Le Cameroun a réalisé une croissance de 4,2 % au premier trimestre 2019

L’Institut national de la statistique (INS) vient de publier ses comptes nationaux. Ils montrent que le Cameroun affiche une amélioration de l’activité économique au premier trimestre de 2019, traduite par une croissance de 4,2 % du PIB.

Du côté de l’offre, indique l’INS, cette performance résulte du dynamisme des activités dans les trois secteurs : le secteur tertiaire se place en tête avec une contribution de 1,8 point à la croissance, suivi du secteur secondaire avec de 1,5 point, et du primaire avec 0,4 point.

« Le secteur primaire a contribué de 0,4 point à la croissance du PIB au cours du premier trimestre 2019. Cette bonne tenue du secteur est imputable à l’ensemble de toutes les branches qui le compose. L’agriculture vivrière a contribué de 0,2 point à la croissance du PIB, résultant de l’amélioration de l’offre des produits vivriers », explique l’INS. L’Institut ajoute que, la performance du secteur est également soutenue par la branche sylviculture avec une contribution de 0,1 point à la croissance du PIB et celle de l’élevage, chasse et pêche (0,1 point).

La dynamique de croissance du secteur secondaire est maintenue au cours de la période sous revue, avec une évolution de 5,5 % par rapport au premier trimestre 2018. La performance de ce secteur est la résultante d’une bonne tenue des activités dans la plupart des branches dont chacune a contribué positivement à la croissance du PIB. Avec une croissance de 14,3 %, les industries extractives ont enregistré une performance particulière par rapport à la période correspondante en 2018, avec notamment une production de plus en plus importante du gaz naturel. La branche bâtiments et travaux publics (BTP) poursuit son dynamisme avec une contribution de 0,3 point à la croissance.

De même, les industries agroalimentaires ont évolué de 3,3 % par rapport à la même période en 2018, contribuant ainsi de 0,2 point à la croissance du PIB. Quant aux autres industries manufacturières, leur modeste évolution, avec une contribution de 0,2 point à la croissance du PIB au cours du premier trimestre 2019, masque quelques disparités entre les sous-branches.

En effet, relève l’INS, le dynamisme des activités d’industrie du bois (8,6 %), et la reprise des activités de la Société nationale de raffinage (Sonara) au premier trimestre 2019 ont contribué positivement à la bonne tenue de la branche, tandis que la sous-branche des industries du textile et d’habillement, avec une croissance négative de 14,2 %, en a constitué plutôt un frein.

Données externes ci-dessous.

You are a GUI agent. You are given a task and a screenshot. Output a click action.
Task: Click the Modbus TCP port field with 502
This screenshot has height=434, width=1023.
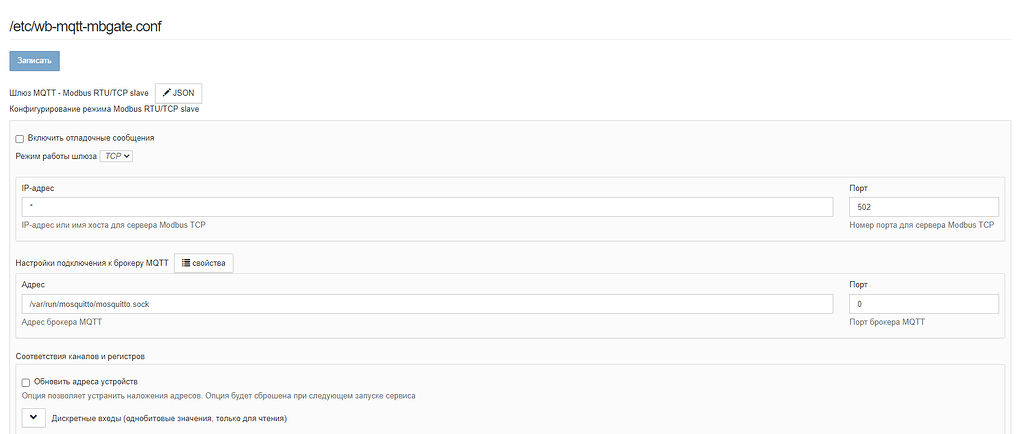(922, 207)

Pour ce qui est du secteur tertiaire, l’INS note une croissance modérée avec +3,3 % au premier trimestre 2019 contre +5,8 % à la même période de l’année précédente. « Bien que son niveau de croissance soit au-dessous de la moyenne des trois secteurs, le secteur tertiaire, avec une contribution de 1,8 point à la croissance, demeure, le moteur de la croissance de l’économie au cours du trimestre. Cette bonne posture est la résultante d’une consolidation de la croissance dans toutes les branches d’activités du secteur à l’exception de l’administration publique, santé et éducation », précise l’INS.

Les activités d’hébergement et de restauration (+3,1 %), ainsi que celles de l’information et télécommunication (+1,2 %) ont connu, quant à elles, un ralentissement dans leur rythme de progression ce trimestre, en enregistrant des contributions à la croissance quasiment nulles. La bonne tenue du secteur a été néanmoins ralentie par une baisse du volume des services non marchands fournis par l’administration publique, santé et éducation avec une évolution en baisse de 5,2 % comparée au trimestre correspondant de 2018, et une contribution négative de 0,7 point au PIB.